> _DATA ENTRIES_
________________________________________

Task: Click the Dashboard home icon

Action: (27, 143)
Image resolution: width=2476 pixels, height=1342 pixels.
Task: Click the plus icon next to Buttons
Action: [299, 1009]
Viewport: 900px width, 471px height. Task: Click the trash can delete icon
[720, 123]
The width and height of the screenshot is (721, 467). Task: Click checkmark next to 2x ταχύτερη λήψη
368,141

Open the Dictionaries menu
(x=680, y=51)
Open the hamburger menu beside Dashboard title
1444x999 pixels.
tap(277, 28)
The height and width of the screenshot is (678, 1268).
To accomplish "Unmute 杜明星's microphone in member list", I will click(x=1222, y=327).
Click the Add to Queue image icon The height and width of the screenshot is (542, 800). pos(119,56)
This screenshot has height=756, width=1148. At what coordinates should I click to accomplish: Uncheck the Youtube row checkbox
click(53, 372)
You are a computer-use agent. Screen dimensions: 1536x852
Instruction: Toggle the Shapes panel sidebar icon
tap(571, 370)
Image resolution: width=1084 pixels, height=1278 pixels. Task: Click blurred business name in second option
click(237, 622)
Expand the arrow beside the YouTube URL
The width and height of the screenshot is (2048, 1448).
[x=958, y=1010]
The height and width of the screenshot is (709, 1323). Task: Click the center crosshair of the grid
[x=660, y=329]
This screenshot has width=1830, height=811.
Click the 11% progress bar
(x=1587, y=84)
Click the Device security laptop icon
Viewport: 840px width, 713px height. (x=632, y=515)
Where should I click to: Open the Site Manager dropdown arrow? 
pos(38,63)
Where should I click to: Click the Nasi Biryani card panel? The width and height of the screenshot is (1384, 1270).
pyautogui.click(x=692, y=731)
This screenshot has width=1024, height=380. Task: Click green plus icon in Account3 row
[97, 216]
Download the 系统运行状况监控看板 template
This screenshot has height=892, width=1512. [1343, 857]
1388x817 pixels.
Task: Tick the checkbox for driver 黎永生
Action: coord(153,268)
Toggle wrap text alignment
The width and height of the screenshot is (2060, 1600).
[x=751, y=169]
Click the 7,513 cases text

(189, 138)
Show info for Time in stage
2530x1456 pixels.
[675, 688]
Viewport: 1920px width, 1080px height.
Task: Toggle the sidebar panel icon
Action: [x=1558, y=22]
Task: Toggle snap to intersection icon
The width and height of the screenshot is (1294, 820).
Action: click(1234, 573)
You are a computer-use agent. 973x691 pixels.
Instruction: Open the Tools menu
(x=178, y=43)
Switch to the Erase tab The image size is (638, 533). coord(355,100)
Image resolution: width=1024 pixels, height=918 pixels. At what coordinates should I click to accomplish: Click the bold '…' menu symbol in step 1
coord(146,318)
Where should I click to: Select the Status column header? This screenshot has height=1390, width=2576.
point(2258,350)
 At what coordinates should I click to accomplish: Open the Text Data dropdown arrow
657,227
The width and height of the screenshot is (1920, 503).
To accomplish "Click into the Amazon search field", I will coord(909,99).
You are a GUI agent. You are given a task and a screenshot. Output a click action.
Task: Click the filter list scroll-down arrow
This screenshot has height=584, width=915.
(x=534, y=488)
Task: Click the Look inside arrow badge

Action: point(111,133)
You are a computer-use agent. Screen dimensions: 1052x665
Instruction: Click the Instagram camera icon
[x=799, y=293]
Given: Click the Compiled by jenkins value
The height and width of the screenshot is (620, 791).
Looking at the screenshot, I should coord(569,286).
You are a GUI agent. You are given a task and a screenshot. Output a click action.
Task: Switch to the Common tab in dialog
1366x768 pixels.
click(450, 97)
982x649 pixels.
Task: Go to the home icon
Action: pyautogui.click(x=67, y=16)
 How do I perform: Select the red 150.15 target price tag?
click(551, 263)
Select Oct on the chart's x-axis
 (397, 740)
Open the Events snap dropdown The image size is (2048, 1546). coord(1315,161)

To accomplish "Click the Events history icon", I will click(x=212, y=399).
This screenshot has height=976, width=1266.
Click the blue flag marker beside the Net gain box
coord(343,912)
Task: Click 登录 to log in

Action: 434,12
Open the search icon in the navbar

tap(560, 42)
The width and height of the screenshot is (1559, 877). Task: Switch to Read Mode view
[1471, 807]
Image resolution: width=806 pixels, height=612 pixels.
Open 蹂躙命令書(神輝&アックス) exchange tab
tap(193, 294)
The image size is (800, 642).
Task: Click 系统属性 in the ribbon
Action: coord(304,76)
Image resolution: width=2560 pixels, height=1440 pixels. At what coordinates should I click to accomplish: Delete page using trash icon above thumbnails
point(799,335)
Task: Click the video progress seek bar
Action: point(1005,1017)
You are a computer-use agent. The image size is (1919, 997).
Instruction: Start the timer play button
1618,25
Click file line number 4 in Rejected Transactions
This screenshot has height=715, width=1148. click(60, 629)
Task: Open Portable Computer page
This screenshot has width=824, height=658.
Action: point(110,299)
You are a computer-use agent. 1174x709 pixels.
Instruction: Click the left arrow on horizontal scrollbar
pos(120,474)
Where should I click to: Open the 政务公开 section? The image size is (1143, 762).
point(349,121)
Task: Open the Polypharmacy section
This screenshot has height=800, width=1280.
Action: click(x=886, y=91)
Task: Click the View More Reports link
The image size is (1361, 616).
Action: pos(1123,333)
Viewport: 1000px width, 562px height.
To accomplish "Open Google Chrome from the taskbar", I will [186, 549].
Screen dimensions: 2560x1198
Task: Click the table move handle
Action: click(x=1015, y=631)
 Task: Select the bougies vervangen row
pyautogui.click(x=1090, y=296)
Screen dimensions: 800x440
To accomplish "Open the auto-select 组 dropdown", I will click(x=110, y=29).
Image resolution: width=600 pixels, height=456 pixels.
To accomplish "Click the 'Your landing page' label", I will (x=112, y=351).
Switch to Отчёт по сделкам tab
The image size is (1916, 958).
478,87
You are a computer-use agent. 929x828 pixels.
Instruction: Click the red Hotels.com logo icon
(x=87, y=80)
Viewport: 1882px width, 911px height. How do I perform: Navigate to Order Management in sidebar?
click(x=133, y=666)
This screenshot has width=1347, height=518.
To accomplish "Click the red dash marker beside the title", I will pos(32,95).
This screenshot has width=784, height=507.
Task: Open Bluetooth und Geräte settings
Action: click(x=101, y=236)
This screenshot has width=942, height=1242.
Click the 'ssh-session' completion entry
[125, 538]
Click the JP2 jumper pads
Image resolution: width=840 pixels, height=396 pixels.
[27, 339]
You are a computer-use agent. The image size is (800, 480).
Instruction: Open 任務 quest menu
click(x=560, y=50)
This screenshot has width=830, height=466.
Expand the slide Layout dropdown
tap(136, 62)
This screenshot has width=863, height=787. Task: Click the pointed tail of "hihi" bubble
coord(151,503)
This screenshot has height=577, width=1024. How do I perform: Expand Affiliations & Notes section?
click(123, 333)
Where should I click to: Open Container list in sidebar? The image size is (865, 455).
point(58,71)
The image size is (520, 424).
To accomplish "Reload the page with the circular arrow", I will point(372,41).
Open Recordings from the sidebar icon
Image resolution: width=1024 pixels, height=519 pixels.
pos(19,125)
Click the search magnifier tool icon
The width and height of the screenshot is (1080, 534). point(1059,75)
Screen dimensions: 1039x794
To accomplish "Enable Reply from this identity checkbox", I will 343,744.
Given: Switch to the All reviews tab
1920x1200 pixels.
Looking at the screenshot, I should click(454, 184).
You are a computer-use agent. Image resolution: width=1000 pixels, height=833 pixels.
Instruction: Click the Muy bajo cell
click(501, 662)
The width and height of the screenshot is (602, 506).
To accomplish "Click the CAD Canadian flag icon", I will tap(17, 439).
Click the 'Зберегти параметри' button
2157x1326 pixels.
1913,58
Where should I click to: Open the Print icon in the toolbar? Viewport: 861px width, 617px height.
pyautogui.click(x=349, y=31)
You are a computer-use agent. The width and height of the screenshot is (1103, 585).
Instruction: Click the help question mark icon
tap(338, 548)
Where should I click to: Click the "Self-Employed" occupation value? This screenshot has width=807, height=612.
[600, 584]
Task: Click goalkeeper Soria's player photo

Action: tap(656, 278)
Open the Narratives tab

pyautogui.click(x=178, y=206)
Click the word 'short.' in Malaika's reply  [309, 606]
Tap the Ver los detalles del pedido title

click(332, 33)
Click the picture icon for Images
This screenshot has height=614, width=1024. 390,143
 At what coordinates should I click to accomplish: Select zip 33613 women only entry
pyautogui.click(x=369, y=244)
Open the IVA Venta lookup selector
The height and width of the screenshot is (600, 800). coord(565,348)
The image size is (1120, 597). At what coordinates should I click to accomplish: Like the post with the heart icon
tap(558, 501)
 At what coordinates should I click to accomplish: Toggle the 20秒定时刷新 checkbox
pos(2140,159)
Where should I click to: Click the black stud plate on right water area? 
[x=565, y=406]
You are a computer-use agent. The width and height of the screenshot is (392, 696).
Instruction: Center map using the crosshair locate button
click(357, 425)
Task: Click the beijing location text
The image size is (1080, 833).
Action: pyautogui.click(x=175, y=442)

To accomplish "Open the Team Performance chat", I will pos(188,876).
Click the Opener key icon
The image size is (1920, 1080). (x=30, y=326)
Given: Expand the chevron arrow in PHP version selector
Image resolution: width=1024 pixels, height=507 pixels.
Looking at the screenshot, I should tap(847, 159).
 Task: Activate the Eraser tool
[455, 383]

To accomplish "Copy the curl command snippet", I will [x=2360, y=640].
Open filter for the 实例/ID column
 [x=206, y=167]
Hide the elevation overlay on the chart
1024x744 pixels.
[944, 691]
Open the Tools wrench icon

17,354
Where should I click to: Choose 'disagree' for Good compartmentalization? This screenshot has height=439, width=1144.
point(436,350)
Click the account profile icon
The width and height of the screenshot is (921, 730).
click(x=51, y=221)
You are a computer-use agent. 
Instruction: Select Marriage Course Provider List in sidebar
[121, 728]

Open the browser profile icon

________________________________________

> _TASK OBJECTIVE_
Copy the listing lines from the line with "You are a computer-use agent. Screen dimensions: 1052x665" to the line with "will click(x=212, y=399).", keeping every character unchanged.

> _RESULT FOR THIS TASK_
You are a computer-use agent. Screen dimensions: 1052x665
Instruction: Click the Instagram camera icon
[x=799, y=293]
Given: Click the Compiled by jenkins value
The height and width of the screenshot is (620, 791).
Looking at the screenshot, I should coord(569,286).
You are a GUI agent. You are given a task and a screenshot. Output a click action.
Task: Switch to the Common tab in dialog
1366x768 pixels.
click(450, 97)
982x649 pixels.
Task: Go to the home icon
Action: pyautogui.click(x=67, y=16)
 How do I perform: Select the red 150.15 target price tag?
click(551, 263)
Select Oct on the chart's x-axis
 (397, 740)
Open the Events snap dropdown The image size is (2048, 1546). coord(1315,161)

To accomplish "Click the Events history icon", I will click(x=212, y=399).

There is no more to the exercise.